Prompt:
Beginning with the opening line, restate the following material exactly, up through the line that contains "Given: Open help with the question mark icon".

Data to examine:
▬▬▬▬▬▬

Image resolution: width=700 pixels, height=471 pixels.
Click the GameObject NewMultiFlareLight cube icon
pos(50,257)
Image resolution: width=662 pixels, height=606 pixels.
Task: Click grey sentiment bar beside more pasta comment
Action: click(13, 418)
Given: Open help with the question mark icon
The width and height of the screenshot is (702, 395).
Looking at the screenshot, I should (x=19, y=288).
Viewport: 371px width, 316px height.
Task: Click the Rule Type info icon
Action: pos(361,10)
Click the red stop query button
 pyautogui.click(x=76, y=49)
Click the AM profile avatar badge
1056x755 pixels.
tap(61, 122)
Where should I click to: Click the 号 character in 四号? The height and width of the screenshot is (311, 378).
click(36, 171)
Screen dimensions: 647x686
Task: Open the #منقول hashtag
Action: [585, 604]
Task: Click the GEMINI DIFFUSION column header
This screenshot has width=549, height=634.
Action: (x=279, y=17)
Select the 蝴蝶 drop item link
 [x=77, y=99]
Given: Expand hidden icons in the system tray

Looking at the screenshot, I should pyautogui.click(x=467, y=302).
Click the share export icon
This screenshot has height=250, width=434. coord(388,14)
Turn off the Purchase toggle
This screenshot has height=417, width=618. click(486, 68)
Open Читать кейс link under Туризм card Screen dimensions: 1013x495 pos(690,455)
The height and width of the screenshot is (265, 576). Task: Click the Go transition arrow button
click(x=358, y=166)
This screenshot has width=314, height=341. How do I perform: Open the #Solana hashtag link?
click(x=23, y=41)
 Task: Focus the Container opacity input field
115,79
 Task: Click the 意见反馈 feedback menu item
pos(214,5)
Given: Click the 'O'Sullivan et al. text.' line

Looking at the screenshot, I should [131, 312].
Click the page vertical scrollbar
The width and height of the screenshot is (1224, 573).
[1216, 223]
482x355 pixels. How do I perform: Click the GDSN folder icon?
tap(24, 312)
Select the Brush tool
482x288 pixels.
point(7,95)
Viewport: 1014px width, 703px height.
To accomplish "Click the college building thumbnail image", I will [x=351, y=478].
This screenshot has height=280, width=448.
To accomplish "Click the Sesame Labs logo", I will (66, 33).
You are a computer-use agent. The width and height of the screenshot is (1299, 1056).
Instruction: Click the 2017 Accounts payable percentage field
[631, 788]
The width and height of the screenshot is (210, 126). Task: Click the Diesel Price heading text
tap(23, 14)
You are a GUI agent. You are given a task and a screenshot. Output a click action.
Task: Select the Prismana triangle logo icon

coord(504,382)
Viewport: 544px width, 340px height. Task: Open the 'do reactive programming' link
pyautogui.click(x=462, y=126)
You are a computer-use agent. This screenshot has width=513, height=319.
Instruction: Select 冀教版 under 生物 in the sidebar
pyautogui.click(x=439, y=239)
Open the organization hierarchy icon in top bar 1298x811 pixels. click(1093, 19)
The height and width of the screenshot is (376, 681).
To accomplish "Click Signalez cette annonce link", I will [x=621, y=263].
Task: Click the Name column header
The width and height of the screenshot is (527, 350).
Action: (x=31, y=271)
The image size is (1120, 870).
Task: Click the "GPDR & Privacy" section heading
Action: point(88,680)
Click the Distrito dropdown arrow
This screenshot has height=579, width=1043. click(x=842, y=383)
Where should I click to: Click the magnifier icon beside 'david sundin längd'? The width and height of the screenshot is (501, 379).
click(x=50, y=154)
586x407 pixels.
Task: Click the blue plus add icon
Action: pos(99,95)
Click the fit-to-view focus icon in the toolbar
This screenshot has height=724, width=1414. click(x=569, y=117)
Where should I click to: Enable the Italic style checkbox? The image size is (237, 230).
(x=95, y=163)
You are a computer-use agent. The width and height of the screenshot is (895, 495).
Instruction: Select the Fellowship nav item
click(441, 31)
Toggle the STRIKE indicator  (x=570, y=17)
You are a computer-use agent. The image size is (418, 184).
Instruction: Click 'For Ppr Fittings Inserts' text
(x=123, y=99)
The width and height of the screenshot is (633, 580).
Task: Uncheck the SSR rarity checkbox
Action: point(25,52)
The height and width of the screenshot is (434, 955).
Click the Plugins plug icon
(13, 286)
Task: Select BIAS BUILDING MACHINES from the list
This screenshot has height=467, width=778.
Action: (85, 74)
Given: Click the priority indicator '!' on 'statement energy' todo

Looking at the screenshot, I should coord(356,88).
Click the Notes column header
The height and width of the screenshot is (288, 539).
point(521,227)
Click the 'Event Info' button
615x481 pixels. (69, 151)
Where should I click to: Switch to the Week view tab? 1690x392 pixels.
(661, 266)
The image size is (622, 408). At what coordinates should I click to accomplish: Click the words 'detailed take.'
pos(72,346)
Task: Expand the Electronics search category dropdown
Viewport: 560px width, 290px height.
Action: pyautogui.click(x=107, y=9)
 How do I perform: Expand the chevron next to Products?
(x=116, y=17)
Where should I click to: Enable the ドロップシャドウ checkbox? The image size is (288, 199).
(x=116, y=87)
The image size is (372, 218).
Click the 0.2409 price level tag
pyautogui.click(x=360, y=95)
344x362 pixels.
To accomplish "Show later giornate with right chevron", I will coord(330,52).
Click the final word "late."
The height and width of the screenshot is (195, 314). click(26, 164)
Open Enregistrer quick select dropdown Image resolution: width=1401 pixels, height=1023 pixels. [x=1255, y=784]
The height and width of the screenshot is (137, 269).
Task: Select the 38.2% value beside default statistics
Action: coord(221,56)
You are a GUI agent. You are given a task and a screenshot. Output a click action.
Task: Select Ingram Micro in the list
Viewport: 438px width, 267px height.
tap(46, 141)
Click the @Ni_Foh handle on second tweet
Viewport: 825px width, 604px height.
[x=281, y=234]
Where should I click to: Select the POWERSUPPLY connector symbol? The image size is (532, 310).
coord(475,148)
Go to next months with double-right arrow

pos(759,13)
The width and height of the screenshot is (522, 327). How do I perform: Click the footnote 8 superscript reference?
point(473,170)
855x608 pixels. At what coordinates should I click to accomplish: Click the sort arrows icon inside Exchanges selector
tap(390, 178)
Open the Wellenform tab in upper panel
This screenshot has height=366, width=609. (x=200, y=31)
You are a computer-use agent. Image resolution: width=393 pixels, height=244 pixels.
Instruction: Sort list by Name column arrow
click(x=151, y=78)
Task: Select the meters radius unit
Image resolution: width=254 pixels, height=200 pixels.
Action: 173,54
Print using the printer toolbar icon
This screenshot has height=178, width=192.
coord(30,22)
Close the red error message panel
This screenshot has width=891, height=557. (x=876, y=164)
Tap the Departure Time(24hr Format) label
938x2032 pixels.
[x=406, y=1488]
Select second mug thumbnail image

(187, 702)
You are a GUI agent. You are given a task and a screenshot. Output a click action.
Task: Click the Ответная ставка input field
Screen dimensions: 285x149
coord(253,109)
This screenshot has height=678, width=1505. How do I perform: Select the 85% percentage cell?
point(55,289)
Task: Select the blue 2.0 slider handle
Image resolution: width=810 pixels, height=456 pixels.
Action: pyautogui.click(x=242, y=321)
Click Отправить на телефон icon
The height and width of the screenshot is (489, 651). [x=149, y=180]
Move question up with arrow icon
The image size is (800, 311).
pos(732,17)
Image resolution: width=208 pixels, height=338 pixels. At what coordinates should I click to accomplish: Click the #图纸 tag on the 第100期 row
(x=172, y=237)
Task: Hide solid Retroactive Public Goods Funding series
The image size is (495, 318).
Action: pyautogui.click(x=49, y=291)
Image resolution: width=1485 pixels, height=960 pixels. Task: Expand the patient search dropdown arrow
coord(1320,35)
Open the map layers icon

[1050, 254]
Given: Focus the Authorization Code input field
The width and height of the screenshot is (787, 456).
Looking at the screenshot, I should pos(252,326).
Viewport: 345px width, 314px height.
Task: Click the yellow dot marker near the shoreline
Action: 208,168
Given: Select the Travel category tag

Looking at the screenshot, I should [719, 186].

▬▬▬▬▬▬

Exercise solution:
Image resolution: width=700 pixels, height=471 pixels.
Click the GameObject NewMultiFlareLight cube icon
pos(50,257)
Image resolution: width=662 pixels, height=606 pixels.
Task: Click grey sentiment bar beside more pasta comment
Action: click(13, 418)
Given: Open help with the question mark icon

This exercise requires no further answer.